Saved data entries
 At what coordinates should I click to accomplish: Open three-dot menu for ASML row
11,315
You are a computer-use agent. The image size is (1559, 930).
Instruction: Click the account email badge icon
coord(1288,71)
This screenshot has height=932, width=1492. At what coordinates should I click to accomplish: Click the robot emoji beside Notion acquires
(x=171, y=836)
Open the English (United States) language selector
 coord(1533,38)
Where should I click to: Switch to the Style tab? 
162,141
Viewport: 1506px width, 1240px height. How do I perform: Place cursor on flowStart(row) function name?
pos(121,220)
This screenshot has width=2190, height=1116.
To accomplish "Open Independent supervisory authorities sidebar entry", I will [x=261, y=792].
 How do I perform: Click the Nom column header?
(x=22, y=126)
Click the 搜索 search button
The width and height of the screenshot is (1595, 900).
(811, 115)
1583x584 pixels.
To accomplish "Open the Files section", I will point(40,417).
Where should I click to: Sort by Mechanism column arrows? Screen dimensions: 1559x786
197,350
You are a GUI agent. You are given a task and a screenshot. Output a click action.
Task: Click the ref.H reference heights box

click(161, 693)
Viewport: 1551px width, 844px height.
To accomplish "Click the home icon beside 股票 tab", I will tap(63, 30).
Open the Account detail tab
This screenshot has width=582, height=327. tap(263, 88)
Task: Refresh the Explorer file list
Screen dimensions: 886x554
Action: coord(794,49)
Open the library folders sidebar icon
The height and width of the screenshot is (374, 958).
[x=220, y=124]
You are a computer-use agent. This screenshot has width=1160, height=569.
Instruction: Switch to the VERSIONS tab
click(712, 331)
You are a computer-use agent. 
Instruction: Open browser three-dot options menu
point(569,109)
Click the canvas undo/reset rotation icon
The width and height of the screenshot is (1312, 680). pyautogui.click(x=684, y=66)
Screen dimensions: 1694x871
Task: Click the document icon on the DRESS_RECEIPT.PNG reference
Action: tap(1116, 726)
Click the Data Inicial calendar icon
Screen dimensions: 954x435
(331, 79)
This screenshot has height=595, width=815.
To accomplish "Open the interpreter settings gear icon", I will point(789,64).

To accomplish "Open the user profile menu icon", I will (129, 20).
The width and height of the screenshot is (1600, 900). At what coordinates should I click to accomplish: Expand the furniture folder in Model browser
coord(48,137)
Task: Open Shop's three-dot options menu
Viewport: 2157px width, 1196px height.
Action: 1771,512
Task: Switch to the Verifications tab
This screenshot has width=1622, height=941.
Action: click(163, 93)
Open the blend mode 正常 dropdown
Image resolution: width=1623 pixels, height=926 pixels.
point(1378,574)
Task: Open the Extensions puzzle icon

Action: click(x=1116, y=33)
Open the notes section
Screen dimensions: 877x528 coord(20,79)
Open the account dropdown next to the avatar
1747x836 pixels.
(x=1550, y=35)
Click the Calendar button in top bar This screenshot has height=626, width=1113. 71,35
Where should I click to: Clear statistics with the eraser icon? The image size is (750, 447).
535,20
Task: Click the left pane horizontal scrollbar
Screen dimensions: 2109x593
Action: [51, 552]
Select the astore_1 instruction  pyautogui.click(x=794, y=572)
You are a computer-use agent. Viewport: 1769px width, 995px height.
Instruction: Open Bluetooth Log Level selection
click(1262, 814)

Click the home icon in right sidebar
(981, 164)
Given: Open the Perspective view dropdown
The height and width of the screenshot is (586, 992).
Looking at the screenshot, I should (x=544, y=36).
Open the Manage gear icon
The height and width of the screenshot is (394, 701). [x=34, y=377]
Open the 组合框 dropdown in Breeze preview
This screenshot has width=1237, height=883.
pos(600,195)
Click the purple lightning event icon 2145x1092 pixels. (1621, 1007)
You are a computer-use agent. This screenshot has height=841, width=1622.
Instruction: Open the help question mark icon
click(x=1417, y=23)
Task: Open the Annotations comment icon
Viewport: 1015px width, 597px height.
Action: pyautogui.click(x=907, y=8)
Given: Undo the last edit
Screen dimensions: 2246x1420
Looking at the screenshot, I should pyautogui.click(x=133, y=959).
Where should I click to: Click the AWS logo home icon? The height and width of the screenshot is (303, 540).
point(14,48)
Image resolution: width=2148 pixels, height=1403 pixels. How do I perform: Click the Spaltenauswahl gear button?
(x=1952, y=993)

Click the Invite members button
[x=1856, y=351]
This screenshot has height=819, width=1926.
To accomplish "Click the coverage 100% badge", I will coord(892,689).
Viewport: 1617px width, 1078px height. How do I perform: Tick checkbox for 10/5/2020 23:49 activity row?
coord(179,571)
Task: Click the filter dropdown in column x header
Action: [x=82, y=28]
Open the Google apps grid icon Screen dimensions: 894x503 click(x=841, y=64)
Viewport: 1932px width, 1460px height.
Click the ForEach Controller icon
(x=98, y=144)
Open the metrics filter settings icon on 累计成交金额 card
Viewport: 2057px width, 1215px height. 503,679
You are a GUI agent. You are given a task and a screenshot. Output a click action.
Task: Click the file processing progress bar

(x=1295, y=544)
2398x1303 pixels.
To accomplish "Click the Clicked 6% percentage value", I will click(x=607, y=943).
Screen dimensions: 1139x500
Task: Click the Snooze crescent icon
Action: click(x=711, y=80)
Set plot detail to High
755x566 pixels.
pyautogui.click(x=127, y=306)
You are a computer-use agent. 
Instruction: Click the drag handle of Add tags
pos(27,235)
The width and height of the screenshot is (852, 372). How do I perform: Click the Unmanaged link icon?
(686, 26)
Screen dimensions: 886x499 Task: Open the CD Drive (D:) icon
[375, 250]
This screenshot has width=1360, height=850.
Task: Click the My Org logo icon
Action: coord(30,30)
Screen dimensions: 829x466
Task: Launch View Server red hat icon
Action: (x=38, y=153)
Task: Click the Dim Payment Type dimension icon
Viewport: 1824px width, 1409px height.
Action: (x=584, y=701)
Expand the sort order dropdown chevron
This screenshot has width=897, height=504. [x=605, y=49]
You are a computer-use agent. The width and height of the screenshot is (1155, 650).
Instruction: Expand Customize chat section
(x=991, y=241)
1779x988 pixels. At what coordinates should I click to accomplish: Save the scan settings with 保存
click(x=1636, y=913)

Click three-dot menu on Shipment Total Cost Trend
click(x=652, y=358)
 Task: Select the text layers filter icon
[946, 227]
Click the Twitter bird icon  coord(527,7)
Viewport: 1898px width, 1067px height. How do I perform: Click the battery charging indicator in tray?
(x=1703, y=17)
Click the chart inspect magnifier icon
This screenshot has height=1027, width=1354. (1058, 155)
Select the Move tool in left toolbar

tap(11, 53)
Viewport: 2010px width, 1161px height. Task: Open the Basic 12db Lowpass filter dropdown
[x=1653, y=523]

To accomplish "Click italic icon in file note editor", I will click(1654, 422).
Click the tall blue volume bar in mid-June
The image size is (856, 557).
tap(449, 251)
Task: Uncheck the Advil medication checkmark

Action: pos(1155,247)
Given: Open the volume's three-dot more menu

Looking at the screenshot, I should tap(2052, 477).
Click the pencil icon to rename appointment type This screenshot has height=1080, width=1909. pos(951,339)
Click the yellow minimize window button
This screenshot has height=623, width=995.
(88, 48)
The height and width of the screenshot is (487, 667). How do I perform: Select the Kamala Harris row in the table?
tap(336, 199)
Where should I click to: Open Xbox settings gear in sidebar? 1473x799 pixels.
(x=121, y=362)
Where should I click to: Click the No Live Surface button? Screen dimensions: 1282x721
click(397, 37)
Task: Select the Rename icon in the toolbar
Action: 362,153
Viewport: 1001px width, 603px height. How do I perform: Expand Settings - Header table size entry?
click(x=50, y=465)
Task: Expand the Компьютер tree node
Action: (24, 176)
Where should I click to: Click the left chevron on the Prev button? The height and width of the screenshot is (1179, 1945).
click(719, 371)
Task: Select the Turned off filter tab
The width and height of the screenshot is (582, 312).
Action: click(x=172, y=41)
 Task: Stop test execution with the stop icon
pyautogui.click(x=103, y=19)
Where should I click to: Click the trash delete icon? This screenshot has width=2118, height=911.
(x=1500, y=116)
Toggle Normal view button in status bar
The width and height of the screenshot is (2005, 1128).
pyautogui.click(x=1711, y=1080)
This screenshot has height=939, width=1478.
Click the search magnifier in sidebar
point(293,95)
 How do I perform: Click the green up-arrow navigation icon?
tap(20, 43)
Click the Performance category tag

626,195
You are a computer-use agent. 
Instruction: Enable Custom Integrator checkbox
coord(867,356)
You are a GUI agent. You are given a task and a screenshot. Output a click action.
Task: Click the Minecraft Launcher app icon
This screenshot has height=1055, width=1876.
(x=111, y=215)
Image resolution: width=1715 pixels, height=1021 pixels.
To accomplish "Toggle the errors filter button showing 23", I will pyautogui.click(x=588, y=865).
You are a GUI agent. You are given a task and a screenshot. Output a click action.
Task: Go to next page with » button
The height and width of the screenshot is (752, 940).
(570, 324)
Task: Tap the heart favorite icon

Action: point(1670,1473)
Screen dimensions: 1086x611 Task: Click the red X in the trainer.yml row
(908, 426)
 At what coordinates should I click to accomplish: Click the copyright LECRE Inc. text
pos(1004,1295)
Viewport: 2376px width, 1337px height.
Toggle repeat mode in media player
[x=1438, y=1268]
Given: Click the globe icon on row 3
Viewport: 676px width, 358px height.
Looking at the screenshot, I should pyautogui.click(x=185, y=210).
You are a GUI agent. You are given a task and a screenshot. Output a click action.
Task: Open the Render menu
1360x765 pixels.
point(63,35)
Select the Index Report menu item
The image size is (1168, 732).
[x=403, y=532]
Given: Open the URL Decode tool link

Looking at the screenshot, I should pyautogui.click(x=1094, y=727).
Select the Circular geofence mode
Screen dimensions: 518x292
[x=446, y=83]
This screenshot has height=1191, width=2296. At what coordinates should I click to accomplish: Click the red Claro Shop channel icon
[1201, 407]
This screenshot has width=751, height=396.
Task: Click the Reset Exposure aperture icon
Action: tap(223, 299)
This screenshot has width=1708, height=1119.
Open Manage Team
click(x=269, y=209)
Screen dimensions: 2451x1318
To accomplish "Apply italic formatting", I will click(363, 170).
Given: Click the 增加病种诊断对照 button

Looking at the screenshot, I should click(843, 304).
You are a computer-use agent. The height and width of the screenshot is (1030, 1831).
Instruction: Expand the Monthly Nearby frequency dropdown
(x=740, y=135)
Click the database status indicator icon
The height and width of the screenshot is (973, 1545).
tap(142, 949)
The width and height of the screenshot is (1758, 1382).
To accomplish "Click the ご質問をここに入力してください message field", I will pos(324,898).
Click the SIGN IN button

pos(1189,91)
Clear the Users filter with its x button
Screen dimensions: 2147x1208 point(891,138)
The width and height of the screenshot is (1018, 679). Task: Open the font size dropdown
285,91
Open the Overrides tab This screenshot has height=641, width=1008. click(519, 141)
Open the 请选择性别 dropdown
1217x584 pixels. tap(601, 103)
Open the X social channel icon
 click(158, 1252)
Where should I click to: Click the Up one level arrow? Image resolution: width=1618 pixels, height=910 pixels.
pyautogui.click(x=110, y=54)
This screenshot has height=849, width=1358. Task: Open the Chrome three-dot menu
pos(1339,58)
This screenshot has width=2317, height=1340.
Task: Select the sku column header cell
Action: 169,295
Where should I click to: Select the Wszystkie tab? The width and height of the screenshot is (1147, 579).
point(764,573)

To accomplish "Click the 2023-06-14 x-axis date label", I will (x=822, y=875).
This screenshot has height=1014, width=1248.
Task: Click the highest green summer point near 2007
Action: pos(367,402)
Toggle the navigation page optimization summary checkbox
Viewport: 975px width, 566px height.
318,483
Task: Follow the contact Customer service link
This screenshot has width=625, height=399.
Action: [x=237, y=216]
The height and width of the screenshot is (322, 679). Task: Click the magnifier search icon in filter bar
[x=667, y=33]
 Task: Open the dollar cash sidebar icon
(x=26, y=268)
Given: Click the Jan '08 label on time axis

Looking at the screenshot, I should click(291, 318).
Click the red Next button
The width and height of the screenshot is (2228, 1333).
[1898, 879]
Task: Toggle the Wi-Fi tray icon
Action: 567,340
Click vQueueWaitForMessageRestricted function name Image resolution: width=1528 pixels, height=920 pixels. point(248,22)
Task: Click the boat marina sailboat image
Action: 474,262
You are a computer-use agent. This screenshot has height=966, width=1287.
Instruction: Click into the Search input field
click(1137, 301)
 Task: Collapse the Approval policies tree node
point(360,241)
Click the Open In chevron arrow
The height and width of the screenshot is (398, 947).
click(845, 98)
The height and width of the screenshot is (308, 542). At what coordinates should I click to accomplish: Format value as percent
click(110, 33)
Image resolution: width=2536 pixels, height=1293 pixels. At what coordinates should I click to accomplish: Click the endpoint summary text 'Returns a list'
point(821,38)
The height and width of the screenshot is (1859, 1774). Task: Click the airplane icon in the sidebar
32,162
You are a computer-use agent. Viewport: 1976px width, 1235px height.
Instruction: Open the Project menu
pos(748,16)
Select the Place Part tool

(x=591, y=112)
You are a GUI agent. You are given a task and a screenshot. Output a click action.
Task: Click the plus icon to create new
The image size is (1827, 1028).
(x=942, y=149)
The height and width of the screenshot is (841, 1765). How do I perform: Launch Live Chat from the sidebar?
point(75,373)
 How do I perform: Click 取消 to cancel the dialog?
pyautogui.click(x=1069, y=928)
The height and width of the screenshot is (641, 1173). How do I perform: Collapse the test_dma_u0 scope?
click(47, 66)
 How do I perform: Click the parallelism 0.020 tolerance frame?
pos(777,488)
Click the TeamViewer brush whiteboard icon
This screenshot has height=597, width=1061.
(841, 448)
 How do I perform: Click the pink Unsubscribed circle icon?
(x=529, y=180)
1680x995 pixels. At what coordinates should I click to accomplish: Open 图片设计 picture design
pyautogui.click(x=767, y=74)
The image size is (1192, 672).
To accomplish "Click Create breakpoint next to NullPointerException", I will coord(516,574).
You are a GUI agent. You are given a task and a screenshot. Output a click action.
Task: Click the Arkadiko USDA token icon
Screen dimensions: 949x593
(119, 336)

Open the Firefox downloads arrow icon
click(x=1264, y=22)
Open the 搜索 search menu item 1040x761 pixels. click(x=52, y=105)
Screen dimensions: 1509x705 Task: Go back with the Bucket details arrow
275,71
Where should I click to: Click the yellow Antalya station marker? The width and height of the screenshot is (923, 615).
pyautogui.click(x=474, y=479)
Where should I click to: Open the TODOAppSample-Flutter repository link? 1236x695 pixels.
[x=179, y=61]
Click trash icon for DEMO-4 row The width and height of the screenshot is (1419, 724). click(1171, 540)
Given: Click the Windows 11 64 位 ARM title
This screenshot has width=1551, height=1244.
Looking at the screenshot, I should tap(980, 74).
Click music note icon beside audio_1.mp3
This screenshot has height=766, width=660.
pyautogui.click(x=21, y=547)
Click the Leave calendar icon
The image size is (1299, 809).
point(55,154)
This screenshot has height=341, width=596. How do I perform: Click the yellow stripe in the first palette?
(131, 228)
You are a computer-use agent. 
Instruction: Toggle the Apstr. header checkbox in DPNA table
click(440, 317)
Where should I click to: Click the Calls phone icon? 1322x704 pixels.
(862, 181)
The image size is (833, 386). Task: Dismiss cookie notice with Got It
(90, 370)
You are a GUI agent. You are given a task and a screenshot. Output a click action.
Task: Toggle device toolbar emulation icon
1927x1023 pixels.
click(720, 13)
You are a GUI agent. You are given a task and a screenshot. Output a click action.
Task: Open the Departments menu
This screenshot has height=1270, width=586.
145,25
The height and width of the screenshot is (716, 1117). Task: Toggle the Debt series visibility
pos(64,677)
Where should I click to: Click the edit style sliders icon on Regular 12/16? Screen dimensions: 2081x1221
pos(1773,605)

* HOW TO COMPLETE THIS TASK
With "item" as the string to find, copy every line of the records that holds it.

* WRITTEN SOLUTION
Select the Index Report menu item
Open the 搜索 search menu item 1040x761 pixels. click(x=52, y=105)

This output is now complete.